Dataset excerpt:
▬▬▬▬▬▬▬▬▬▬
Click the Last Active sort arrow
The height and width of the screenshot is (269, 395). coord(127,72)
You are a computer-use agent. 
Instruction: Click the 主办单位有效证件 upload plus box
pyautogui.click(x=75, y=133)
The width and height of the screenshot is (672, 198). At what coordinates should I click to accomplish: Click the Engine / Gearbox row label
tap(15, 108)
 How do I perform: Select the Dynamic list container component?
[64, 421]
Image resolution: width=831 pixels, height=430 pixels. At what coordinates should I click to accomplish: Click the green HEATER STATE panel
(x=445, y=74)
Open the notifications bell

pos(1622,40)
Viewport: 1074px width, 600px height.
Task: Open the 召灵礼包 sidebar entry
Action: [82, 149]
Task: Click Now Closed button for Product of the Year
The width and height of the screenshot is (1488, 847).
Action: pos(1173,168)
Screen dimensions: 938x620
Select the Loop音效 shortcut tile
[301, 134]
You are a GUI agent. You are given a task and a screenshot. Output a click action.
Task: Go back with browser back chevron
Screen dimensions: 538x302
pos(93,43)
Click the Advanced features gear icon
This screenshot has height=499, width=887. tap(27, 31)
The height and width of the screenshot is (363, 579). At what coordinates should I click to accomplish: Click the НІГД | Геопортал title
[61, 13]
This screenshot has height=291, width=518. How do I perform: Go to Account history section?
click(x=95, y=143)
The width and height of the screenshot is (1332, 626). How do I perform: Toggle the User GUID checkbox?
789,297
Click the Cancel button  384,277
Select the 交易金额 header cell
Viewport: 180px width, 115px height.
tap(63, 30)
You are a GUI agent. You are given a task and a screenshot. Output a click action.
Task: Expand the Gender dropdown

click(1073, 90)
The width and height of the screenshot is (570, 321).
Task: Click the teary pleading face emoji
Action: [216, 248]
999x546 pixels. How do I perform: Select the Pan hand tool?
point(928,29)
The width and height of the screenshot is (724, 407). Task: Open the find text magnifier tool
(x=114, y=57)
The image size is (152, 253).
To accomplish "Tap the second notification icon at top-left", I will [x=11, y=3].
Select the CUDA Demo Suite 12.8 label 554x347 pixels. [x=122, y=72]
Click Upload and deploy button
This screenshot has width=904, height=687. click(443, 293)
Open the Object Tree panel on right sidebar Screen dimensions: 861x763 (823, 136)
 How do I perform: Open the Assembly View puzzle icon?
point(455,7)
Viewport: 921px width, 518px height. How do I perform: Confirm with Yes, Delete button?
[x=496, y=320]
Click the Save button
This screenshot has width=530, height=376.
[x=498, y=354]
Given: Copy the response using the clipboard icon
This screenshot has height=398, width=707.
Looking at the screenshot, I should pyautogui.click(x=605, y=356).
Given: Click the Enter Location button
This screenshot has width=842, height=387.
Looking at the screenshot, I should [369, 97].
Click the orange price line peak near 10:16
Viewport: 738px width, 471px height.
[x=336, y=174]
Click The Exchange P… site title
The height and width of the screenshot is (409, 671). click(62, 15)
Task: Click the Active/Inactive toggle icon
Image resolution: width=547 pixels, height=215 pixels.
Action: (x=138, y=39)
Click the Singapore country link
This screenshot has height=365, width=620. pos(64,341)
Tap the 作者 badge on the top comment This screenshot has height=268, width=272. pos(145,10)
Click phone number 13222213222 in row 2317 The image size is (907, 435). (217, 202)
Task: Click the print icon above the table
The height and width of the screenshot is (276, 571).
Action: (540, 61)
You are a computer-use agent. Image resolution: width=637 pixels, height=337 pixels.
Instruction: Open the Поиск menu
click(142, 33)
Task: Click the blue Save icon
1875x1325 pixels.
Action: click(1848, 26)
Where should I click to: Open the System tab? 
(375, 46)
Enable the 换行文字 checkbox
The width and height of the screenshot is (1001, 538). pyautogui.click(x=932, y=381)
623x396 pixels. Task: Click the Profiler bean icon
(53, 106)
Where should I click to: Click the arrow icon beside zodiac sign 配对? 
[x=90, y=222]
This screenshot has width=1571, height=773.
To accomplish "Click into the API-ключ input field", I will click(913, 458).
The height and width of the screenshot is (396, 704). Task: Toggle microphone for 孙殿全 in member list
▬▬▬▬▬▬▬▬▬▬
WORK TO COMPLETE
Rewrite the entries above with each "How do I perform" changed to "How can I perform", keeping everything else unchanged.

TASK OUTPUT
Click the Last Active sort arrow
The height and width of the screenshot is (269, 395). coord(127,72)
You are a computer-use agent. 
Instruction: Click the 主办单位有效证件 upload plus box
pyautogui.click(x=75, y=133)
The width and height of the screenshot is (672, 198). At what coordinates should I click to accomplish: Click the Engine / Gearbox row label
tap(15, 108)
 How can I perform: Select the Dynamic list container component?
[64, 421]
Image resolution: width=831 pixels, height=430 pixels. At what coordinates should I click to accomplish: Click the green HEATER STATE panel
(x=445, y=74)
Open the notifications bell

pos(1622,40)
Viewport: 1074px width, 600px height.
Task: Open the 召灵礼包 sidebar entry
Action: [82, 149]
Task: Click Now Closed button for Product of the Year
The width and height of the screenshot is (1488, 847).
Action: pos(1173,168)
Screen dimensions: 938x620
Select the Loop音效 shortcut tile
[301, 134]
You are a GUI agent. You are given a task and a screenshot. Output a click action.
Task: Go back with browser back chevron
Screen dimensions: 538x302
pos(93,43)
Click the Advanced features gear icon
This screenshot has height=499, width=887. tap(27, 31)
The height and width of the screenshot is (363, 579). At what coordinates should I click to accomplish: Click the НІГД | Геопортал title
[61, 13]
This screenshot has height=291, width=518. How can I perform: Go to Account history section?
click(x=95, y=143)
The width and height of the screenshot is (1332, 626). How can I perform: Toggle the User GUID checkbox?
789,297
Click the Cancel button  384,277
Select the 交易金额 header cell
Viewport: 180px width, 115px height.
tap(63, 30)
You are a GUI agent. You are given a task and a screenshot. Output a click action.
Task: Expand the Gender dropdown

click(1073, 90)
The width and height of the screenshot is (570, 321).
Task: Click the teary pleading face emoji
Action: [216, 248]
999x546 pixels. How can I perform: Select the Pan hand tool?
point(928,29)
The width and height of the screenshot is (724, 407). Task: Open the find text magnifier tool
(x=114, y=57)
The image size is (152, 253).
To accomplish "Tap the second notification icon at top-left", I will [x=11, y=3].
Select the CUDA Demo Suite 12.8 label 554x347 pixels. [x=122, y=72]
Click Upload and deploy button
This screenshot has width=904, height=687. click(443, 293)
Open the Object Tree panel on right sidebar Screen dimensions: 861x763 (823, 136)
 How can I perform: Open the Assembly View puzzle icon?
point(455,7)
Viewport: 921px width, 518px height. How can I perform: Confirm with Yes, Delete button?
[x=496, y=320]
Click the Save button
This screenshot has width=530, height=376.
[x=498, y=354]
Given: Copy the response using the clipboard icon
This screenshot has height=398, width=707.
Looking at the screenshot, I should pyautogui.click(x=605, y=356).
Given: Click the Enter Location button
This screenshot has width=842, height=387.
Looking at the screenshot, I should [369, 97].
Click the orange price line peak near 10:16
Viewport: 738px width, 471px height.
[x=336, y=174]
Click The Exchange P… site title
The height and width of the screenshot is (409, 671). click(62, 15)
Task: Click the Active/Inactive toggle icon
Image resolution: width=547 pixels, height=215 pixels.
Action: (x=138, y=39)
Click the Singapore country link
This screenshot has height=365, width=620. pos(64,341)
Tap the 作者 badge on the top comment This screenshot has height=268, width=272. pos(145,10)
Click phone number 13222213222 in row 2317 The image size is (907, 435). (217, 202)
Task: Click the print icon above the table
The height and width of the screenshot is (276, 571).
Action: (540, 61)
You are a computer-use agent. Image resolution: width=637 pixels, height=337 pixels.
Instruction: Open the Поиск menu
click(142, 33)
Task: Click the blue Save icon
1875x1325 pixels.
Action: click(1848, 26)
Where should I click to: Open the System tab? 
(375, 46)
Enable the 换行文字 checkbox
The width and height of the screenshot is (1001, 538). pyautogui.click(x=932, y=381)
623x396 pixels. Task: Click the Profiler bean icon
(53, 106)
Where should I click to: Click the arrow icon beside zodiac sign 配对? 
[x=90, y=222]
This screenshot has width=1571, height=773.
To accomplish "Click into the API-ключ input field", I will click(913, 458).
The height and width of the screenshot is (396, 704). Task: Toggle microphone for 孙殿全 in member list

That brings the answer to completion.